To be entitled to such an instruction, the defendant must show that (1) an issue of historical fact was raised in front of the jury; (2) the fact was contested by affirmative evidence at trial; and (3) the fact is material to the constitutional or statutory violation that the defendant has identified as rendering the particular evidence as inadmissible. Robinson v. State, 377 S.W.3d 712, 719 (Tex. Crim. App. 2012). The evidence must raise a factual dispute about how the evidence was obtained. Id. Where the issue raised by the evidence at trial does not involve controverted historical facts, but only the proper application of the law to undisputed facts, that issue is properly left to the determination of the trial court. Id.
Here, appellant has not identified any disputed historical fact for the jury to determine; rather, he generally refers us to "all the explanations about the inadequacy of the facts adduced by the arresting officer before arresting [him] for family violence that are stated in [his first issue]." But, whether the particular facts were adequate to give rise to probable cause is a legal determination for the trial court, not the jury.
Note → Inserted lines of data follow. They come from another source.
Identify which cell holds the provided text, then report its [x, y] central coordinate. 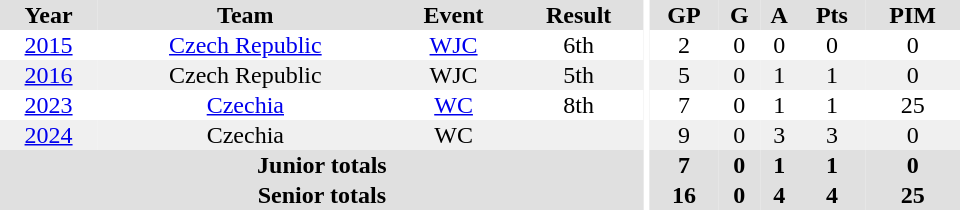
G [740, 15]
16 [684, 195]
2023 [48, 105]
GP [684, 15]
2024 [48, 135]
Team [245, 15]
2015 [48, 45]
Event [454, 15]
A [780, 15]
Pts [832, 15]
Senior totals [322, 195]
5th [579, 75]
2016 [48, 75]
Junior totals [322, 165]
2 [684, 45]
Result [579, 15]
9 [684, 135]
Year [48, 15]
8th [579, 105]
6th [579, 45]
PIM [912, 15]
5 [684, 75]
Extract the (X, Y) coordinate from the center of the cell holding the provided text.  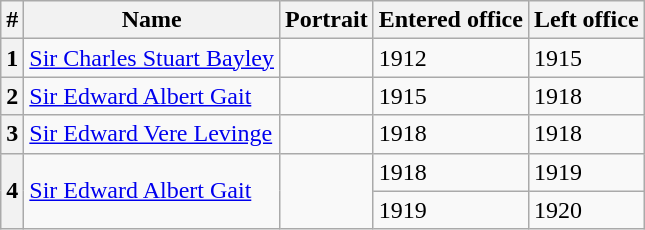
4 (12, 191)
# (12, 20)
Portrait (327, 20)
3 (12, 134)
Left office (586, 20)
2 (12, 96)
Sir Edward Vere Levinge (152, 134)
Name (152, 20)
1920 (586, 210)
1912 (450, 58)
1 (12, 58)
Sir Charles Stuart Bayley (152, 58)
Entered office (450, 20)
Return [x, y] of the center of cell containing provided text 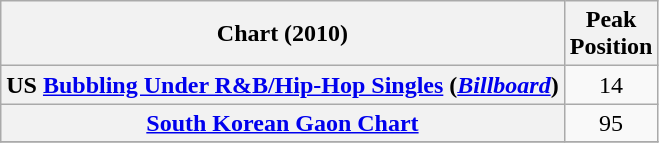
Peak Position [611, 34]
95 [611, 123]
South Korean Gaon Chart [282, 123]
US Bubbling Under R&B/Hip-Hop Singles (Billboard) [282, 85]
14 [611, 85]
Chart (2010) [282, 34]
Return (x, y) of the center of cell containing provided text 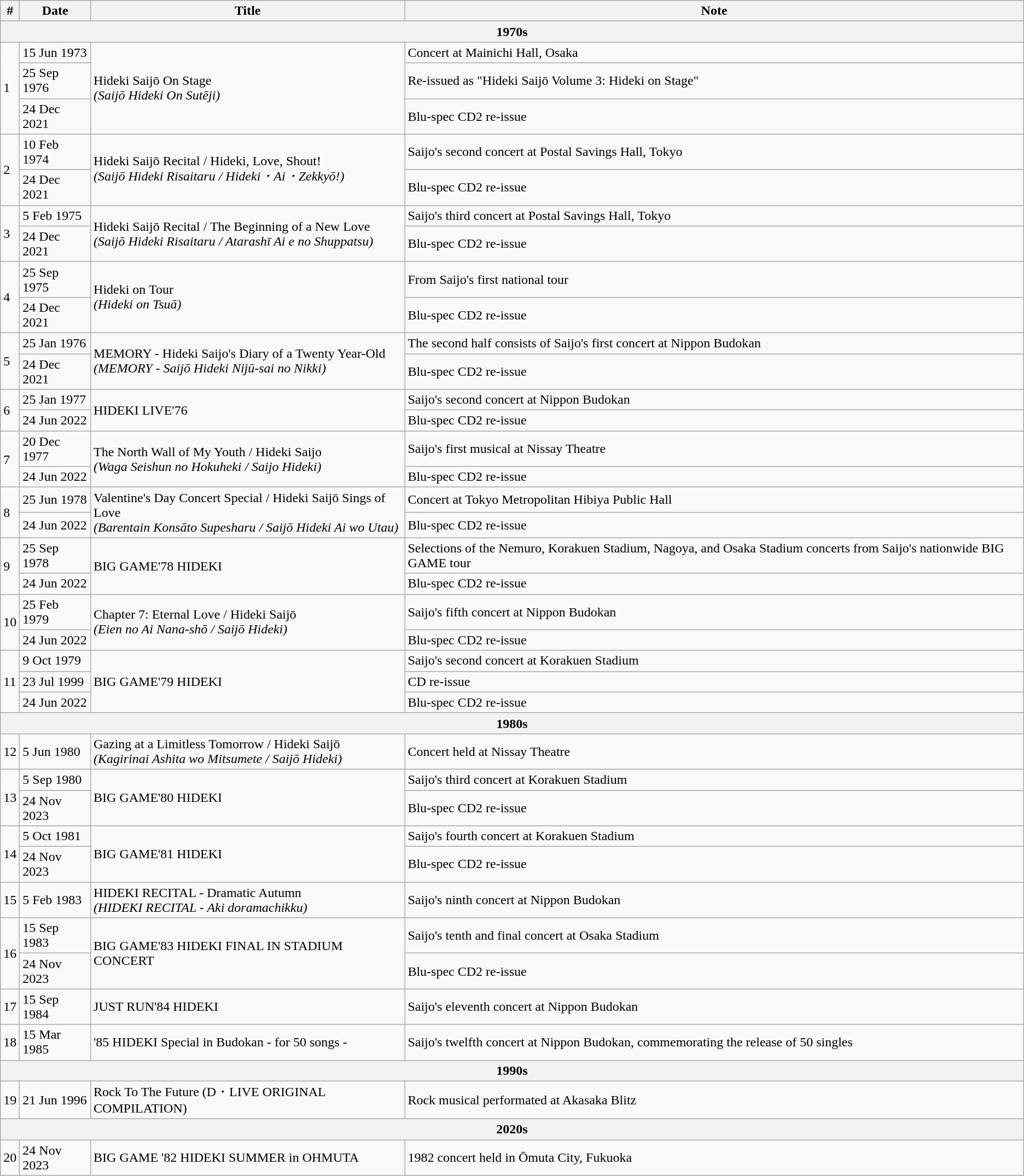
Hideki Saijō On Stage(Saijō Hideki On Sutēji) (248, 88)
Title (248, 11)
Hideki Saijō Recital / Hideki, Love, Shout!(Saijō Hideki Risaitaru / Hideki・Ai・Zekkyō!) (248, 170)
6 (10, 410)
The North Wall of My Youth / Hideki Saijo(Waga Seishun no Hokuheki / Saijo Hideki) (248, 459)
Saijo's fifth concert at Nippon Budokan (714, 612)
1980s (512, 723)
25 Jan 1976 (55, 343)
5 Jun 1980 (55, 752)
BIG GAME'81 HIDEKI (248, 854)
10 (10, 622)
BIG GAME'80 HIDEKI (248, 798)
9 (10, 566)
1970s (512, 32)
The second half consists of Saijo's first concert at Nippon Budokan (714, 343)
Concert held at Nissay Theatre (714, 752)
Concert at Tokyo Metropolitan Hibiya Public Hall (714, 500)
15 Sep 1984 (55, 1006)
25 Jan 1977 (55, 400)
Saijo's third concert at Postal Savings Hall, Tokyo (714, 216)
BIG GAME'83 HIDEKI FINAL IN STADIUM CONCERT (248, 953)
Saijo's fourth concert at Korakuen Stadium (714, 836)
5 Feb 1975 (55, 216)
15 Sep 1983 (55, 935)
Date (55, 11)
Hideki on Tour(Hideki on Tsuā) (248, 297)
Saijo's second concert at Postal Savings Hall, Tokyo (714, 152)
5 Feb 1983 (55, 900)
Saijo's second concert at Korakuen Stadium (714, 661)
20 Dec 1977 (55, 449)
15 Jun 1973 (55, 53)
19 (10, 1100)
25 Sep 1975 (55, 279)
25 Sep 1978 (55, 556)
From Saijo's first national tour (714, 279)
Gazing at a Limitless Tomorrow / Hideki Saijō(Kagirinai Ashita wo Mitsumete / Saijō Hideki) (248, 752)
7 (10, 459)
12 (10, 752)
21 Jun 1996 (55, 1100)
# (10, 11)
3 (10, 233)
13 (10, 798)
5 Sep 1980 (55, 779)
15 (10, 900)
Saijo's ninth concert at Nippon Budokan (714, 900)
HIDEKI RECITAL - Dramatic Autumn(HIDEKI RECITAL - Aki doramachikku) (248, 900)
BIG GAME'79 HIDEKI (248, 682)
Saijo's first musical at Nissay Theatre (714, 449)
Saijo's second concert at Nippon Budokan (714, 400)
Rock To The Future (D・LIVE ORIGINAL COMPILATION) (248, 1100)
1990s (512, 1070)
2 (10, 170)
23 Jul 1999 (55, 682)
Re-issued as "Hideki Saijō Volume 3: Hideki on Stage" (714, 81)
10 Feb 1974 (55, 152)
5 (10, 361)
8 (10, 513)
Saijo's third concert at Korakuen Stadium (714, 779)
Hideki Saijō Recital / The Beginning of a New Love(Saijō Hideki Risaitaru / Atarashī Ai e no Shuppatsu) (248, 233)
Concert at Mainichi Hall, Osaka (714, 53)
Chapter 7: Eternal Love / Hideki Saijō(Eien no Ai Nana-shō / Saijō Hideki) (248, 622)
MEMORY - Hideki Saijo's Diary of a Twenty Year-Old(MEMORY - Saijō Hideki Nijū-sai no Nikki) (248, 361)
1982 concert held in Ōmuta City, Fukuoka (714, 1157)
HIDEKI LIVE'76 (248, 410)
Valentine's Day Concert Special / Hideki Saijō Sings of Love(Barentain Konsāto Supesharu / Saijō Hideki Ai wo Utau) (248, 513)
Saijo's eleventh concert at Nippon Budokan (714, 1006)
9 Oct 1979 (55, 661)
JUST RUN'84 HIDEKI (248, 1006)
Rock musical performated at Akasaka Blitz (714, 1100)
16 (10, 953)
17 (10, 1006)
25 Feb 1979 (55, 612)
'85 HIDEKI Special in Budokan - for 50 songs - (248, 1043)
Note (714, 11)
Saijo's tenth and final concert at Osaka Stadium (714, 935)
15 Mar 1985 (55, 1043)
18 (10, 1043)
1 (10, 88)
25 Sep 1976 (55, 81)
25 Jun 1978 (55, 500)
CD re-issue (714, 682)
BIG GAME '82 HIDEKI SUMMER in OHMUTA (248, 1157)
4 (10, 297)
BIG GAME'78 HIDEKI (248, 566)
11 (10, 682)
14 (10, 854)
Saijo's twelfth concert at Nippon Budokan, commemorating the release of 50 singles (714, 1043)
Selections of the Nemuro, Korakuen Stadium, Nagoya, and Osaka Stadium concerts from Saijo's nationwide BIG GAME tour (714, 556)
2020s (512, 1130)
20 (10, 1157)
5 Oct 1981 (55, 836)
Determine the (x, y) coordinate at the center of the cell enclosing the given text.  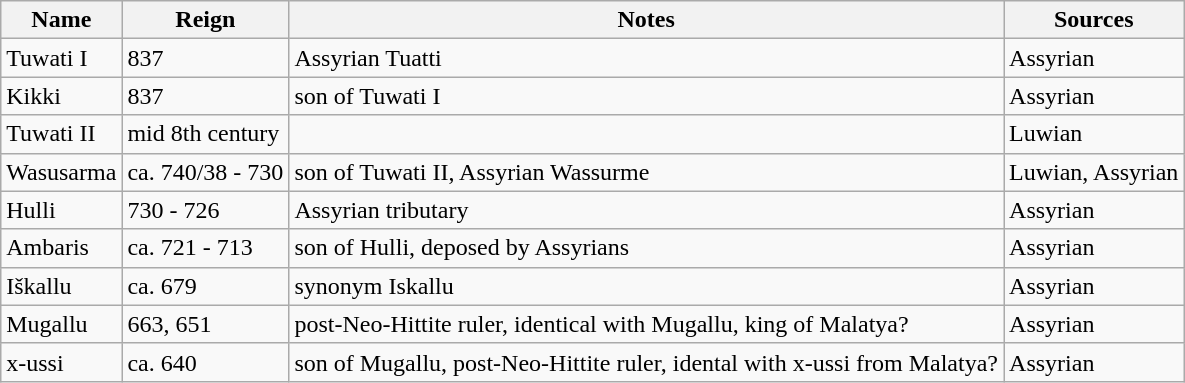
Luwian (1094, 134)
Hulli (62, 210)
son of Tuwati II, Assyrian Wassurme (646, 172)
mid 8th century (206, 134)
Tuwati II (62, 134)
Iškallu (62, 286)
Wasusarma (62, 172)
730 - 726 (206, 210)
son of Hulli, deposed by Assyrians (646, 248)
663, 651 (206, 324)
Name (62, 20)
ca. 640 (206, 362)
Luwian, Assyrian (1094, 172)
Mugallu (62, 324)
Ambaris (62, 248)
ca. 721 - 713 (206, 248)
Reign (206, 20)
x-ussi (62, 362)
Notes (646, 20)
post-Neo-Hittite ruler, identical with Mugallu, king of Malatya? (646, 324)
Assyrian tributary (646, 210)
son of Mugallu, post-Neo-Hittite ruler, idental with x-ussi from Malatya? (646, 362)
Sources (1094, 20)
Assyrian Tuatti (646, 58)
ca. 679 (206, 286)
Kikki (62, 96)
synonym Iskallu (646, 286)
son of Tuwati I (646, 96)
Tuwati I (62, 58)
ca. 740/38 - 730 (206, 172)
Scan for the cell matching the given text and deliver its [x, y] coordinate at center. 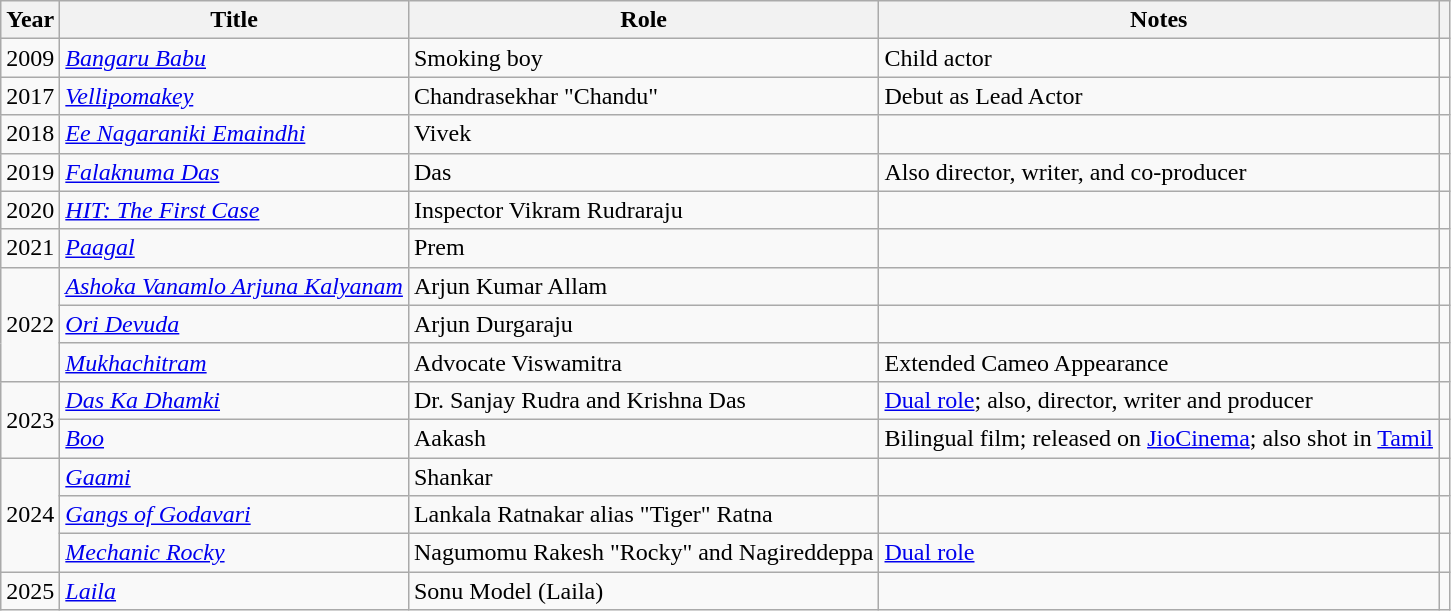
Das Ka Dhamki [234, 400]
Vellipomakey [234, 96]
Advocate Viswamitra [644, 362]
Laila [234, 591]
Ashoka Vanamlo Arjuna Kalyanam [234, 286]
Paagal [234, 248]
2025 [30, 591]
Falaknuma Das [234, 172]
Vivek [644, 134]
2023 [30, 419]
Lankala Ratnakar alias "Tiger" Ratna [644, 515]
Debut as Lead Actor [1159, 96]
2019 [30, 172]
Inspector Vikram Rudraraju [644, 210]
Aakash [644, 438]
2018 [30, 134]
Mukhachitram [234, 362]
Extended Cameo Appearance [1159, 362]
Year [30, 20]
Shankar [644, 477]
Bilingual film; released on JioCinema; also shot in Tamil [1159, 438]
Nagumomu Rakesh "Rocky" and Nagireddeppa [644, 553]
Arjun Durgaraju [644, 324]
2021 [30, 248]
Notes [1159, 20]
2020 [30, 210]
Smoking boy [644, 58]
Das [644, 172]
2022 [30, 324]
Gangs of Godavari [234, 515]
Ori Devuda [234, 324]
Bangaru Babu [234, 58]
Sonu Model (Laila) [644, 591]
2009 [30, 58]
Dual role; also, director, writer and producer [1159, 400]
Role [644, 20]
2024 [30, 515]
Ee Nagaraniki Emaindhi [234, 134]
Mechanic Rocky [234, 553]
Dr. Sanjay Rudra and Krishna Das [644, 400]
Gaami [234, 477]
Dual role [1159, 553]
Boo [234, 438]
Also director, writer, and co-producer [1159, 172]
2017 [30, 96]
Chandrasekhar "Chandu" [644, 96]
Prem [644, 248]
HIT: The First Case [234, 210]
Title [234, 20]
Child actor [1159, 58]
Arjun Kumar Allam [644, 286]
Pinpoint the cell where the given text exists, returning its [X, Y] midpoint coordinate. 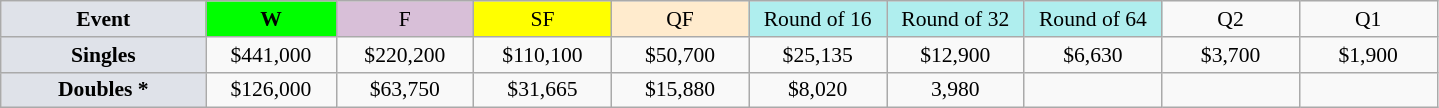
$220,200 [405, 55]
$25,135 [818, 55]
Singles [104, 55]
$15,880 [680, 90]
$8,020 [818, 90]
Round of 64 [1093, 19]
SF [543, 19]
Event [104, 19]
QF [680, 19]
Doubles * [104, 90]
3,980 [955, 90]
$6,630 [1093, 55]
$50,700 [680, 55]
Round of 16 [818, 19]
Q2 [1231, 19]
$3,700 [1231, 55]
$12,900 [955, 55]
F [405, 19]
Q1 [1368, 19]
$126,000 [271, 90]
$31,665 [543, 90]
$1,900 [1368, 55]
W [271, 19]
$63,750 [405, 90]
$441,000 [271, 55]
Round of 32 [955, 19]
$110,100 [543, 55]
Return [x, y] of the center of cell containing provided text 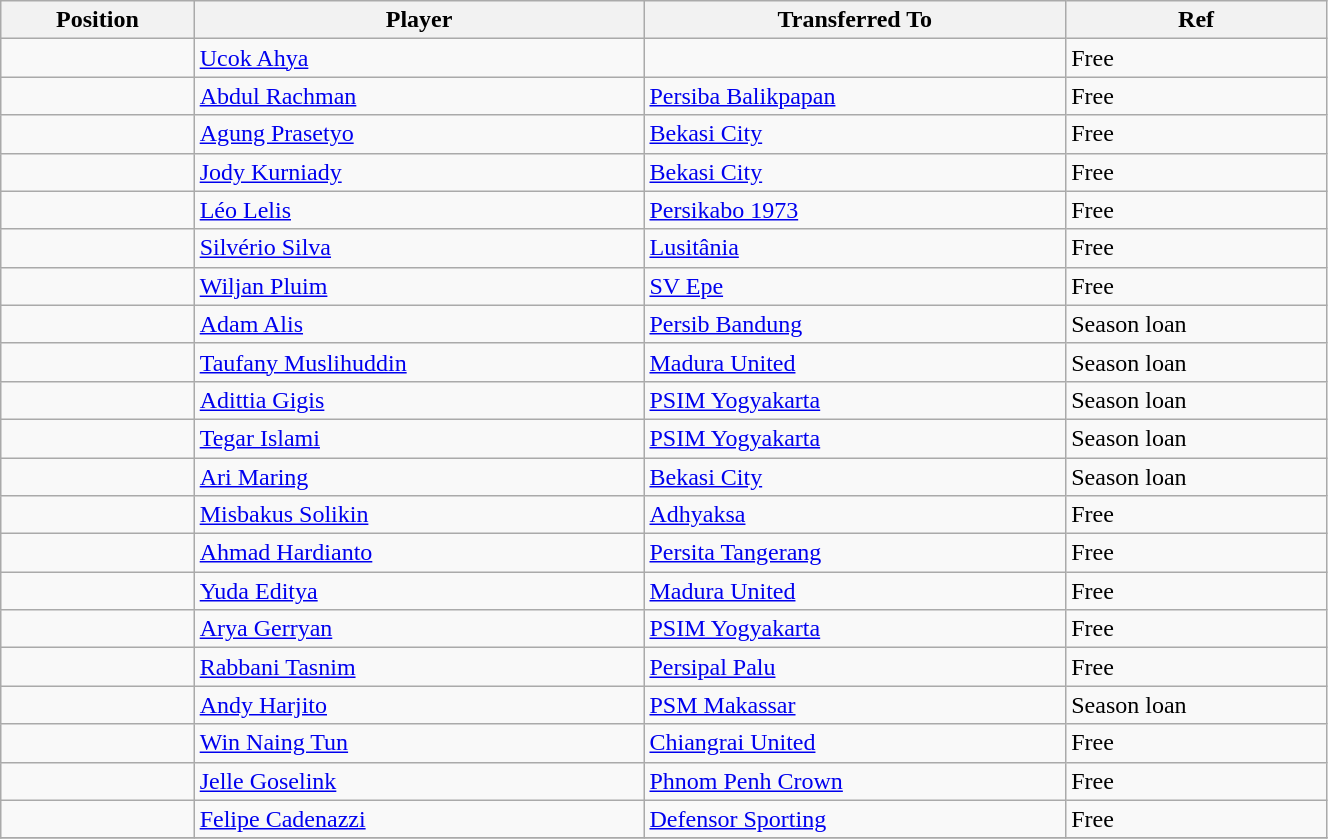
Jelle Goselink [419, 781]
Persikabo 1973 [855, 210]
Abdul Rachman [419, 96]
Ari Maring [419, 477]
Ucok Ahya [419, 58]
Adhyaksa [855, 515]
Adittia Gigis [419, 400]
Andy Harjito [419, 705]
Agung Prasetyo [419, 134]
Wiljan Pluim [419, 286]
PSM Makassar [855, 705]
Position [98, 20]
Arya Gerryan [419, 629]
Jody Kurniady [419, 172]
Phnom Penh Crown [855, 781]
Léo Lelis [419, 210]
Persib Bandung [855, 324]
Persiba Balikpapan [855, 96]
Taufany Muslihuddin [419, 362]
Ahmad Hardianto [419, 553]
Adam Alis [419, 324]
Persipal Palu [855, 667]
Felipe Cadenazzi [419, 819]
SV Epe [855, 286]
Ref [1196, 20]
Rabbani Tasnim [419, 667]
Misbakus Solikin [419, 515]
Lusitânia [855, 248]
Defensor Sporting [855, 819]
Transferred To [855, 20]
Tegar Islami [419, 438]
Player [419, 20]
Persita Tangerang [855, 553]
Chiangrai United [855, 743]
Yuda Editya [419, 591]
Silvério Silva [419, 248]
Win Naing Tun [419, 743]
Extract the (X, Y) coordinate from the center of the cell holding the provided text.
See id. We conclude appellant has not shown he was entitled to an article 38.23 instruction. We overrule the second issue.
We affirm the trial court's judgment. Do Not Publish
TEX. R. APP. P. 47.2(b)
140941F.U05
/Molly Francis/
MOLLY FRANCIS
JUSTICE
JUDGMENT
On Appeal from the 401st Judicial District Court, Collin County, Texas
Trial Court Cause No. 401-80883-2013.
Opinion delivered by Justice Francis; Justices Lang-Miers and Whitehill participating.
Based on the Court's opinion of this date, the judgment of the trial court is AFFIRMED.